Du côté de l’opposition officielle, on y voit plutôt la marque du gouvernement Charest. "Dans l’état où se trouve l’environnement dans le gouvernement actuel, je vous dirais que ce n’est pas surprenant [que des groupes écologistes fassent appliquer la loi au lieu du Ministère]. Prenez le cas du mont Orford, quand un gouvernement se fait le promoteur de la vente d’un parc, on peut avoir des doutes [sur son intégrité]", ironise Stéphane Bédard, député de Chicoutimi et porte-parole de l’opposition officielle en matière de justice qui s’est fait le porte-voix du Parti québécois dans l’affaire des SLAPP. Il insiste cependant sur le devoir qu’ont les citoyens de veiller sur leur milieu et de décrier les abus. "Le Ministère a des responsabilités, le Ministre a des responsabilités, mais il faut faire en sorte que les citoyens puissent s’exprimer parce que le gouvernement peut se tromper. Il faut permettre [aux citoyens] de pouvoir exercer leurs recours et leur liberté d’expression."
En vertu de la Loi sur la qualité de l’environnement, toute personne qui fréquente un lieu ou qui réside dans le voisinage d’un lieu où se déroulent des activités qui portent atteinte à la qualité de l’environnement, à sa protection ou à la sauvegarde des espèces vivantes qui y habitent peut demander une injonction à la Cour supérieure pour forcer le Ministère à retirer son certificat d’autorisation au contrevenant.

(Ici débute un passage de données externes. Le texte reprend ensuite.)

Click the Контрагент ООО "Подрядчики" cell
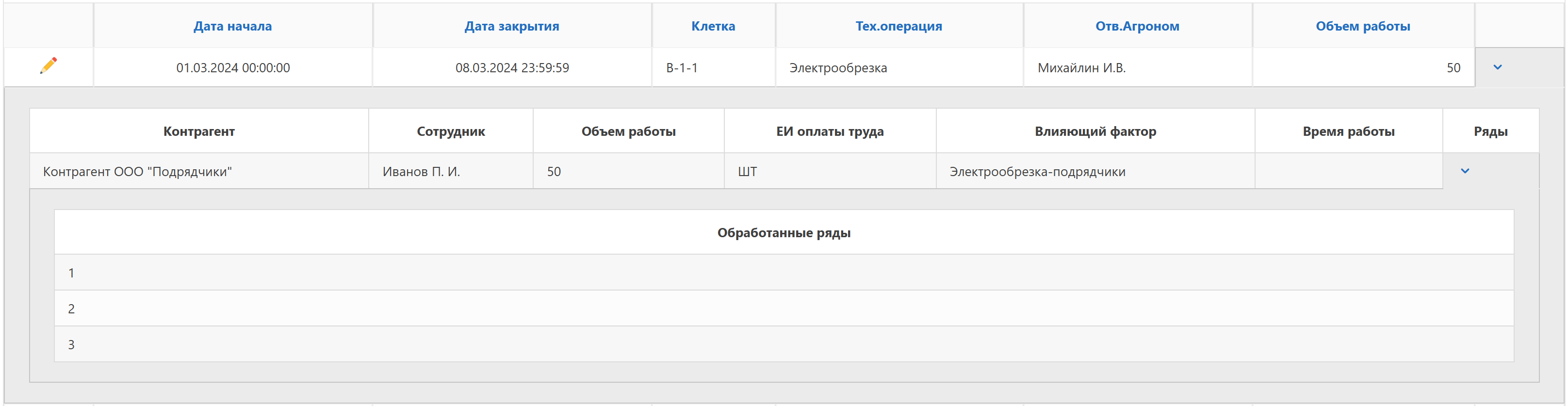The height and width of the screenshot is (406, 1568). click(x=138, y=172)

Pour le chef du Parti vert, Scott McKay, ce droit fondamental peut se transformer en cadeau empoisonné lorsqu’il est utilisé par la classe politique pour renvoyer aux citoyens le fardeau de faire appliquer la Loi.
"C’est bien qu’au Québec la loi permette aux citoyens de défendre leur droit à un environnement sain, c’est quelque chose de fondamental. Sauf que les gouvernements se sont cachés derrière ce paravent pour enlever au Ministère sa capacité de défendre sa propre réglementation. Si bien qu’au Québec, on a d’excellents règlements et lois, mais personne pour les faire appliquer. Il n’y a à peu près plus d’inspecteurs [pour débusquer les contrevenants] et lorsqu’ils trouvent des situations illégales, on n’a pas d’avocats pour défendre les causes devant les tribunaux."
Il rappelle au passage que les deux partis qui s’échangent le pouvoir – ceux que les militants du parti le plus vert du spectre politique surnomment le Club des gris – partagent la même idéologie en matière d’environnement, quels que soient les discours ou les slogans électoraux.
"Depuis 1983 que le Parti vert existe et que nous dénonçons différentes situations par rapport à la dégradation de l’environnement. Il semble que les faits nous aient malheureusement donné raison. Aujourd’hui, on a un premier ministre et un chef de l’opposition qui se chamaillent pour savoir qui est le plus vert. Mais pendant ce temps, toutes les mesures qui ont été prises ont été dans le sens de l’affaiblissement du ministère responsable de l’environnement, dont on peut dire qu’il a été émasculé. Dès lors, ce sont les citoyens qui doivent prendre sur leurs épaules la défense des écosystèmes."